## TASK DETAILS
Could you return the passage on the origin of land plants, word for word and in full?

## GIVEN PASSAGE

####

When the first pioneering plants emerged from the earth's
ancient seas and took up life on land, they turned a barren
landscape green and paved the way for countless
animals and other organisms to follow.
Biologists have long set the date for that momentous event
somewhere around 450 million years ago, but a new study in
the current issue of the journal Science suggests that
plants escaped the oceans at least 700 million years ago,
a radically earlier date.
In fact, the new work pushes the origin of land plants so
far back in time that the authors say these plants may
actually have touched off critical events that have long
been thought to have predated them. One such event is the
famous evolutionary proliferation of animal groups called
the Cambrian explosion.
Published on Friday, the new date of 700 million years has
already garnered great interest as well as healthy portions
of head-shaking disbelief. The team of researchers, composed
largely of undergraduates at Penn State, was led by Dr. Blair
Hedges, a molecular evolutionist known for using molecular
data to try to turn conventional wisdom about evolutionary
history on its head.
The work is also of interest as the latest in what is
becoming a long line of molecular studies that suggest ages
that are inexplicably older than fossil data would suggest
for various groups. Some scientists say that the molecular
data are likely to be right and that paleontologists need to
dig harder for those fossils. Others suggest that molecular
data may be biased toward overestimating ages.

####

## INFORMATION PROVIDED
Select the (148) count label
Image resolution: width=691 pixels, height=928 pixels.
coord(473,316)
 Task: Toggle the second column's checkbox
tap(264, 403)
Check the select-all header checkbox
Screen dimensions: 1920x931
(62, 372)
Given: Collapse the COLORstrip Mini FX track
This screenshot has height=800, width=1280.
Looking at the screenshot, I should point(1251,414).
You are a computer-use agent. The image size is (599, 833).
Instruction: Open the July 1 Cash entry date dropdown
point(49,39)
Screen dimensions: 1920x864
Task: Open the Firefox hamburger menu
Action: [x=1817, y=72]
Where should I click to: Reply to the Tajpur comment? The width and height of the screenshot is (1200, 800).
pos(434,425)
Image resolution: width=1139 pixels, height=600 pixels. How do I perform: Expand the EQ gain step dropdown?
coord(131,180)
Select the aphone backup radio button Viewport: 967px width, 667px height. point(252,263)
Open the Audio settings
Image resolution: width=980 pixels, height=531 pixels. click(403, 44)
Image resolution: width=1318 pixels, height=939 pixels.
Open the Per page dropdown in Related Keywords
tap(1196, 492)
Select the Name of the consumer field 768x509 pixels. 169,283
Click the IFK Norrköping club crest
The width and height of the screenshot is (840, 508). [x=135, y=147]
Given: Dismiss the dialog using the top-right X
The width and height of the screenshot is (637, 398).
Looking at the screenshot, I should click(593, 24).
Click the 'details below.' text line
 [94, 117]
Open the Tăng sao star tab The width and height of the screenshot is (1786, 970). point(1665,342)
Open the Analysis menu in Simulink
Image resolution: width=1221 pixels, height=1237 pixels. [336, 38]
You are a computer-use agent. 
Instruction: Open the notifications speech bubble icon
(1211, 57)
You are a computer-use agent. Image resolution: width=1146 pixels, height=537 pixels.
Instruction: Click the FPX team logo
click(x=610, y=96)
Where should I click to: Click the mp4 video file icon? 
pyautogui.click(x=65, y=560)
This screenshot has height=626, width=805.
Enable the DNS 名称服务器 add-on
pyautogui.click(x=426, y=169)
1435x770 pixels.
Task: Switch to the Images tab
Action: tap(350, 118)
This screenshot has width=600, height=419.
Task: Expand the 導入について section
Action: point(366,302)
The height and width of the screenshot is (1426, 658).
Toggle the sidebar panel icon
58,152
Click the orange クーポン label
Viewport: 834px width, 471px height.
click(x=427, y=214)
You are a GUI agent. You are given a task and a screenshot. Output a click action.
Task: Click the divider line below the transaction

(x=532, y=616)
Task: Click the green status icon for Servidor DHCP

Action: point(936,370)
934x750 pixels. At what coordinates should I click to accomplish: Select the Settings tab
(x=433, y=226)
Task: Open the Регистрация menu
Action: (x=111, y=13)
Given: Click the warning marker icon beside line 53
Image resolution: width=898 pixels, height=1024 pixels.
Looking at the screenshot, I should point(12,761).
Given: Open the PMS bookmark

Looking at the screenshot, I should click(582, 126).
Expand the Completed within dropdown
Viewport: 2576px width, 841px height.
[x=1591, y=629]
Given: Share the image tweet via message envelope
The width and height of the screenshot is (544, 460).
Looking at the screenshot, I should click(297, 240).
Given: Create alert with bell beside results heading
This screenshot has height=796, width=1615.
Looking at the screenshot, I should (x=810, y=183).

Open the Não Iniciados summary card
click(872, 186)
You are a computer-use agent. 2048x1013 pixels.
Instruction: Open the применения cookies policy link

####

## EXERCISE OUTPUT
When the first pioneering plants emerged from the earth's
ancient seas and took up life on land, they turned a barren
landscape green and paved the way for countless
animals and other organisms to follow.
Biologists have long set the date for that momentous event
somewhere around 450 million years ago, but a new study in
the current issue of the journal Science suggests that
plants escaped the oceans at least 700 million years ago,
a radically earlier date.
In fact, the new work pushes the origin of land plants so
far back in time that the authors say these plants may
actually have touched off critical events that have long
been thought to have predated them. One such event is the
famous evolutionary proliferation of animal groups called
the Cambrian explosion.
Published on Friday, the new date of 700 million years has
already garnered great interest as well as healthy portions
of head-shaking disbelief. The team of researchers, composed
largely of undergraduates at Penn State, was led by Dr. Blair
Hedges, a molecular evolutionist known for using molecular
data to try to turn conventional wisdom about evolutionary
history on its head.
The work is also of interest as the latest in what is
becoming a long line of molecular studies that suggest ages
that are inexplicably older than fossil data would suggest
for various groups. Some scientists say that the molecular
data are likely to be right and that paleontologists need to
dig harder for those fossils. Others suggest that molecular
data may be biased toward overestimating ages.